The ion accumulator and buncher in the LEBIT project is a two-stage linear Paul trap system designed to fully accept the 5keV-DC beam from the gas cell and convert it into low-energy pulsed beams occupying the least phase-space possible (="cold beam").
The system mainly consists of a cooler and a trap section, linked by a "micro"-RFQ. The cooler section is to dissipate the ions’ transverse energy and most of their axial energy. It is operated at a pressure of pHe=5e-2 mbar and long enough to cool ions to thermal equilibrium. The trap section is where ions are accumulated in a lower pressure environment (pHe=2e-3 mbar) and from where they are ejected as ion pulses.
The separation of the ion accumulator into a cooling and a trapping stage is to avoid reheating of the ions during the ejection process. The cooler and the trap sections are connected by a micro-RFQ-guide which allows differential pumping.
Both the cooler section and the m-RFQ-guide make use of wedge-type cylindrical DC electrodes that provide an approximately constant axial drift field (see insert). The trap section is made of seven ring electrodes encompassing the RFQ rods and two acceleration electrodes that allow to shape proper trapping and ejection potentials.

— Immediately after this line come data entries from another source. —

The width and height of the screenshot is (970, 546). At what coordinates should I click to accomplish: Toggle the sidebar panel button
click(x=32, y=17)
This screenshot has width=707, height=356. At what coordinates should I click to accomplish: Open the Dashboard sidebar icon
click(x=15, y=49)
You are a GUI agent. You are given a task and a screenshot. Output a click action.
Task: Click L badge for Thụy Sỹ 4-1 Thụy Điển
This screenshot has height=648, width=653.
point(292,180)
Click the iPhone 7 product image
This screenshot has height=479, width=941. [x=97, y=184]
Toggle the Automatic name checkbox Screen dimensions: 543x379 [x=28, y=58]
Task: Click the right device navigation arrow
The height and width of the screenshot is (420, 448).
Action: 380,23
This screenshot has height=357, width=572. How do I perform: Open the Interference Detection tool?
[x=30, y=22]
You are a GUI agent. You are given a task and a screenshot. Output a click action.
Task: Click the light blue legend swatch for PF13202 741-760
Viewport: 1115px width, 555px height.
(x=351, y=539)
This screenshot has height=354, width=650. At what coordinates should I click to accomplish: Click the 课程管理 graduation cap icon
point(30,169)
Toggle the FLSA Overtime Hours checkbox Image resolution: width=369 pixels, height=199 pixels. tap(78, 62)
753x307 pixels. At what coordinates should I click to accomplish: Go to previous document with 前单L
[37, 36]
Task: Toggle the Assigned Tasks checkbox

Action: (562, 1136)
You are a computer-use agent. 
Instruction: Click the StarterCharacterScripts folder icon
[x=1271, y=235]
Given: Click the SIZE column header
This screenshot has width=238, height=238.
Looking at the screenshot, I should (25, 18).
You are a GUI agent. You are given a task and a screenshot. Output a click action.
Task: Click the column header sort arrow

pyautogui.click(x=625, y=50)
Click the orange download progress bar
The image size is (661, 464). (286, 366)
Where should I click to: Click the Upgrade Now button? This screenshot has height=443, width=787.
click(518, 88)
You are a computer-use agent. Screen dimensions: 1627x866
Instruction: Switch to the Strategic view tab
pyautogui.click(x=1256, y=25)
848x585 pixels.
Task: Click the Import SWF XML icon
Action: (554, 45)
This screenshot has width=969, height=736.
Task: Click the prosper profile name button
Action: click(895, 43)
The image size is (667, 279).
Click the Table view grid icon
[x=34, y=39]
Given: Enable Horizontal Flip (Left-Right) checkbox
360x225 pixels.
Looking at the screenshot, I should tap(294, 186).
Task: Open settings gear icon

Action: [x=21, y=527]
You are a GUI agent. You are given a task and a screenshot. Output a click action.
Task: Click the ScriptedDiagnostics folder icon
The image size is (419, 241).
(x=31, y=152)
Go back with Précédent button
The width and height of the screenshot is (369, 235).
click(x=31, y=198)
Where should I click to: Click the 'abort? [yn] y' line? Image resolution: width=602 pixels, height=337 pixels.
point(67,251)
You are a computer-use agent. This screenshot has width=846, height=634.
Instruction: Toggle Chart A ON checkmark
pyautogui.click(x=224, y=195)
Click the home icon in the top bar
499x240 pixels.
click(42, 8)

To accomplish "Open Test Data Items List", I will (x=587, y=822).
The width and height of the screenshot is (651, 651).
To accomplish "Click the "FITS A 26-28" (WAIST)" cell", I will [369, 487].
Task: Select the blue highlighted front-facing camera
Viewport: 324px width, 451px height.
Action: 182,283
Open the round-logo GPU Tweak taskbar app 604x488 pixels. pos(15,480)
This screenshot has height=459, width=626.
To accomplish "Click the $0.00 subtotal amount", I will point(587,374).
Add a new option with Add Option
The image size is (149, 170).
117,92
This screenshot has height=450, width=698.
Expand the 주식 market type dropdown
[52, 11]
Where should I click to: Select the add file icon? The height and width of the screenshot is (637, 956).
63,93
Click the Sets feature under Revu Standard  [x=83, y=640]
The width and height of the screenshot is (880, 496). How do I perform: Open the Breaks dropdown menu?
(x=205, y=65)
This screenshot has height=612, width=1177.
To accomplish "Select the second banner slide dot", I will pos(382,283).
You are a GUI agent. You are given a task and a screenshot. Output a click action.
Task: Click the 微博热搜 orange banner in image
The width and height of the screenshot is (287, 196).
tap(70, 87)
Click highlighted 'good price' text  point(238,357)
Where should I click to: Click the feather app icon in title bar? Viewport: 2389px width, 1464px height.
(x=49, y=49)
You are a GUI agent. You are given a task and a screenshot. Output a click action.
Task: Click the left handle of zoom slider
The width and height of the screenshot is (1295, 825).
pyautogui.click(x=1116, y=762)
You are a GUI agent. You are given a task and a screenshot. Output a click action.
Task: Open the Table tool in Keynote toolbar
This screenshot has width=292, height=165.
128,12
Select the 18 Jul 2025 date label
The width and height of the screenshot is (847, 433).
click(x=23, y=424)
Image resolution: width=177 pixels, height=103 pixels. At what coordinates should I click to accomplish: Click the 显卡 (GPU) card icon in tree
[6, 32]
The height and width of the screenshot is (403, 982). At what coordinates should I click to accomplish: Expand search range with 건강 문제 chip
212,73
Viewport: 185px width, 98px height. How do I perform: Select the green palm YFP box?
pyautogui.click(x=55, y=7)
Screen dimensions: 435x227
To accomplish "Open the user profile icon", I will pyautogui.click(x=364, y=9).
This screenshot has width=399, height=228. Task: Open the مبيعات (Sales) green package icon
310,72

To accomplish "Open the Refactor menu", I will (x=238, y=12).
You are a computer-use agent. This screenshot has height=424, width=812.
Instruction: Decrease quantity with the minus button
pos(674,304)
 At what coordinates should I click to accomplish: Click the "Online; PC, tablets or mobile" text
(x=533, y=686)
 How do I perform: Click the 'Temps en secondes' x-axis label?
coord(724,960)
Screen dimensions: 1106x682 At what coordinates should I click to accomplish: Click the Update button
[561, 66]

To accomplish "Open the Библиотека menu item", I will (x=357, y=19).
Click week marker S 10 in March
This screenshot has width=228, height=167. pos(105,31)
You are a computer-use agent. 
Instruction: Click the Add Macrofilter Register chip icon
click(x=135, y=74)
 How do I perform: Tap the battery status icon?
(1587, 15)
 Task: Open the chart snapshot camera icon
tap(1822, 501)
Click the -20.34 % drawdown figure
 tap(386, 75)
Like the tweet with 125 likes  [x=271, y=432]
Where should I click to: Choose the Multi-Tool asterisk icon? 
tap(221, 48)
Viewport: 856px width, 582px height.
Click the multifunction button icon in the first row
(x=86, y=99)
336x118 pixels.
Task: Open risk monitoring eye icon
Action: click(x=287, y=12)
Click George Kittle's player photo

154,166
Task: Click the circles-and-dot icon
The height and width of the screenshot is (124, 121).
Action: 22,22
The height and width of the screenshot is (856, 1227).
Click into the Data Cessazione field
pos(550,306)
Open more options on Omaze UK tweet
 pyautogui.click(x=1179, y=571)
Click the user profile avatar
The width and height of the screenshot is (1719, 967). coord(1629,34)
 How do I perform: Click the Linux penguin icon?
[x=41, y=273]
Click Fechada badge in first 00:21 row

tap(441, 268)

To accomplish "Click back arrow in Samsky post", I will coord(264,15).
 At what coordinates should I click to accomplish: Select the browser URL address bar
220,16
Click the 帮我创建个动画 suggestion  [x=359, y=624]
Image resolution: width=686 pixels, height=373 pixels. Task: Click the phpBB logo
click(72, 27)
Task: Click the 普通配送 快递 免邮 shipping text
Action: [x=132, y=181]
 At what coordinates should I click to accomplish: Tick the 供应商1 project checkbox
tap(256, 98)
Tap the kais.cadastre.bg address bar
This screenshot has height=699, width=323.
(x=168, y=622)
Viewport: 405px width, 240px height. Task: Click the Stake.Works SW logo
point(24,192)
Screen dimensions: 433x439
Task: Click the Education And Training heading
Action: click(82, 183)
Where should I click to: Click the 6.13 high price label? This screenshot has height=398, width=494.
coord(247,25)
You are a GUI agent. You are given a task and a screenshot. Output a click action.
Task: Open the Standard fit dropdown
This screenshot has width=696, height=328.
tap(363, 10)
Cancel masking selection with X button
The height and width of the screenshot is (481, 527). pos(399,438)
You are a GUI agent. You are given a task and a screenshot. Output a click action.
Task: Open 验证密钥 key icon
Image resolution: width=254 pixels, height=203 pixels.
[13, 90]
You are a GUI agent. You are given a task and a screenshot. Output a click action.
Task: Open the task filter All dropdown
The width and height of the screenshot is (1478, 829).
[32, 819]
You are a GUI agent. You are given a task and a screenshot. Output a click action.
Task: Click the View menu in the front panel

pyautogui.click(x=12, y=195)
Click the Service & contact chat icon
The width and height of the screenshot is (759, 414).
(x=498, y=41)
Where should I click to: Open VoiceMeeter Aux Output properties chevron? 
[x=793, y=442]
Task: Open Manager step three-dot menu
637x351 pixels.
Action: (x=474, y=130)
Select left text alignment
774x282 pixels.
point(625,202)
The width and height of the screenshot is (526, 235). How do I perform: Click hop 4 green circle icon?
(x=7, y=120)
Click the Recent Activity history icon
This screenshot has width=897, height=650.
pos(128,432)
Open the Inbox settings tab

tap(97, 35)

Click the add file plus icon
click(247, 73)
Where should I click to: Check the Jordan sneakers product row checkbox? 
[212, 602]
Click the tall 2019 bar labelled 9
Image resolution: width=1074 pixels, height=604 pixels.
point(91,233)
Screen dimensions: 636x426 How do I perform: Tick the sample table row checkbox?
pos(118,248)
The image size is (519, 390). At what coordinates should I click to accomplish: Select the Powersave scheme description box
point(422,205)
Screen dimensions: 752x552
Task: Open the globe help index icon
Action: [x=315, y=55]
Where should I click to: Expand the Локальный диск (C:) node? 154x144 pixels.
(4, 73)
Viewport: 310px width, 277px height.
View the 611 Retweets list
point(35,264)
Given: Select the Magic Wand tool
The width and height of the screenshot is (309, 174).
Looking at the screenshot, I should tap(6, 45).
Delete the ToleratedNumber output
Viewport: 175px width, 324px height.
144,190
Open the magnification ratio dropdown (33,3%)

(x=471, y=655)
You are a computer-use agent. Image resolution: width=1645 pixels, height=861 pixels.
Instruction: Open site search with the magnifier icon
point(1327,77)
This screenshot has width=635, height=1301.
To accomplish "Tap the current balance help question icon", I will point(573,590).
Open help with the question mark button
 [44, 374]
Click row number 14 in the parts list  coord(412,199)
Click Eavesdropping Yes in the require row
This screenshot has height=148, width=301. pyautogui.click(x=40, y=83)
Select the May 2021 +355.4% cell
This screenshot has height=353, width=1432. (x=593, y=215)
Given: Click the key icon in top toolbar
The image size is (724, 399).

Both the cooler section and the trap section will be built with the option to run them at LN2-temperature. Besides an increase of the acceptance of the system and a decrease of the cooling time this will significantly reduce the emittance of the resulting pulse compared to an operation at room temperature.
Only two DC voltages DC1 and DC2 in addition to the RFQ voltages are needed to generate the field needed to guide the ions through the cooling and micro-RFQ sections with the wedge-type electrodes shown.